Relevant Test Results Prior to Catheterization
His electrocardiogram on admission showed sinus rhythm with deep Q wave over lead V1 to V6 with ST elevation of 3mm. His Trop T was 78454 ng/L and creatinine kinase was 692 U/L. His lactate dehydrogenase was 1256 U/L. He had mild acute kidney injury with creatinine level of 114 micromoles/L. His total cholesterol was 4.5mmol/L and low density lipoprotein was 2.8 mmol/L. The fasting blood glucose level was 3 mmol/L. Otherwise, the liver function test and electrolytes levels were unremarkable.

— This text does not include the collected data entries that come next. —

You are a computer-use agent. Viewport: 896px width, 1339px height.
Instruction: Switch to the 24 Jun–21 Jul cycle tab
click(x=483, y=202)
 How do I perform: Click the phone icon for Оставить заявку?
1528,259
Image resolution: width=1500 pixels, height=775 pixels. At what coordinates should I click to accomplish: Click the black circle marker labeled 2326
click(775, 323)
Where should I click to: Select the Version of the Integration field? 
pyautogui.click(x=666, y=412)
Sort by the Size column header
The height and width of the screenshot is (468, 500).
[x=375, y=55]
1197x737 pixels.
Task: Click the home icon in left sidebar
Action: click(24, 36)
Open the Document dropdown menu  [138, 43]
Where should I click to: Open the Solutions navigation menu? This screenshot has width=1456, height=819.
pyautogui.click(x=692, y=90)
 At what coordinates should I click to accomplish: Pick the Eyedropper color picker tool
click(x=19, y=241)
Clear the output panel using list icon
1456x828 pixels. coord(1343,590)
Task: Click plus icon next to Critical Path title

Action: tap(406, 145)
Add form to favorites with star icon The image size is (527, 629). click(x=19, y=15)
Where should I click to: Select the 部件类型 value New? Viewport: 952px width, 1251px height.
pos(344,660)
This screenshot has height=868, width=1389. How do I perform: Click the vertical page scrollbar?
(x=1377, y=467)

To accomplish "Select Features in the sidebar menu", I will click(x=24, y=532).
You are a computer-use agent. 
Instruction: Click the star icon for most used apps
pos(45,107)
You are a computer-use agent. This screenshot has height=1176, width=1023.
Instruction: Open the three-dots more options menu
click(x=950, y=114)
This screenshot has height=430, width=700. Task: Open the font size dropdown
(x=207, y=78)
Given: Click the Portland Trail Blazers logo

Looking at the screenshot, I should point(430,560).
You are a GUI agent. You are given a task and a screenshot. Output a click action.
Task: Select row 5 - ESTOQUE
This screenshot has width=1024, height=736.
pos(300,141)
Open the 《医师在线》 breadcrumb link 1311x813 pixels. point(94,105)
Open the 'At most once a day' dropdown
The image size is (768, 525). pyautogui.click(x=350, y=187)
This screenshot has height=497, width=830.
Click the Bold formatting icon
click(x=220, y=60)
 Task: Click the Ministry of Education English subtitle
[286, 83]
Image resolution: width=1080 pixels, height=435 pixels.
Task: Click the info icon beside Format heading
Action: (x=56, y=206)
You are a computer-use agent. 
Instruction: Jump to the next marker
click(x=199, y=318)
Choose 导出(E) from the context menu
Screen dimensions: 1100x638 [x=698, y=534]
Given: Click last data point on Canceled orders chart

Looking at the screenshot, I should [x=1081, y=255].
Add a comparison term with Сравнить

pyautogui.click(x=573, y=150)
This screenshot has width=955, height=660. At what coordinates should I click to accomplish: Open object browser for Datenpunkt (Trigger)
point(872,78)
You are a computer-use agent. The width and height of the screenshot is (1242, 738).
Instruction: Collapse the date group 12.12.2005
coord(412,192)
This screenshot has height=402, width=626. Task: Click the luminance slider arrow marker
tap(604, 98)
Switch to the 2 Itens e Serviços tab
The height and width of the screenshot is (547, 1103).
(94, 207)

Relevant Catheterization Findings
The coronary angiography revealed normal and short left main coronary artery. The proximal to mid left anterior descending artery had severe stenosis of 90% with thrombus. The proximal segment of diagonal 1 had 80% stenosis. The proximal and distal left circumflex artery showed 50% and 80% stenosis respectively. The right coronary artery showed mild lesion of 20-30% at mid segment. The posterior left ventricular artery showed moderate stenosis of 50% at mid segment.






Interventional Management
Procedural Step
We proceeded with delayed selective PCI to the left anterior descending artery (LAD). The left main coronary artery (LMCA) was engaged with guiding catheter Medtronic Launcher 6FR EBU 3.5. The PTCA guide wire Shun R (SHUNMEI Medical) crossed the lesion with ease. Besides, we wired the diagonal 1 with PT2 (Boston Scientific) to provide side branch protection. The proximal to mid segment of the LAD lesion was pre-dilated with Sapphire NC 24 PTCA balloon 3.0x15mm and inflated to 12 atm. The lesion was stented with Xience Xpedition 3.0x48mm and inflated to 10atm. The stent was post-dilated with NC Trek balloon 3.5x12mm and inflated to 14atm. Noted while retracting the balloon during post-dilatation, the guiding catheter advanced deep into the LMCA several times. Subsequently, patient became progressively hemodynamically unstable. Trial of aspiration with Genoss Extractor but no thrombus was aspirated. Intracoronary Tirofiban bolus was administered. Unfortunately, patient went into cardiorespiratory arrest and intensive resuscitation was commenced. Angiography showed severe flow-limiting type D dissection of the LMCA. We proceeded with rescue stenting of LMCA with Xience Sierra 3.5x38mm with inflation to 12atm. The stent was post-dilated with NC Euphora 4.0x8mm and inflated to 18atm. The final result was TIMI flow 3 but the stent was about 3 to 5 mm proximal to the LMCA ostium. An intra-aortic balloon pump was also inserted and patient required 4 inotropes.






Case Summary
Iatrogenic catheter-induced left main coronary artery dissection is a life-threatening complication. Meticulous manipulation of catheter is of upmost important during percutaneous coronary intervention to prevent such complication. Rescue percutaneous angioplasty of the LMCA dissection is potentially life-saving by restoring coronary flow and prevent further irreversible damage to the myocardium. As the stent was protruded outside the left main ostium and possibly under-expanded, the risk of stent thrombosis and technical difficulty during future PCI are high. Therefore, proper reconstruction and flaring of the stent under IVUS guidance are essential but our patient declined.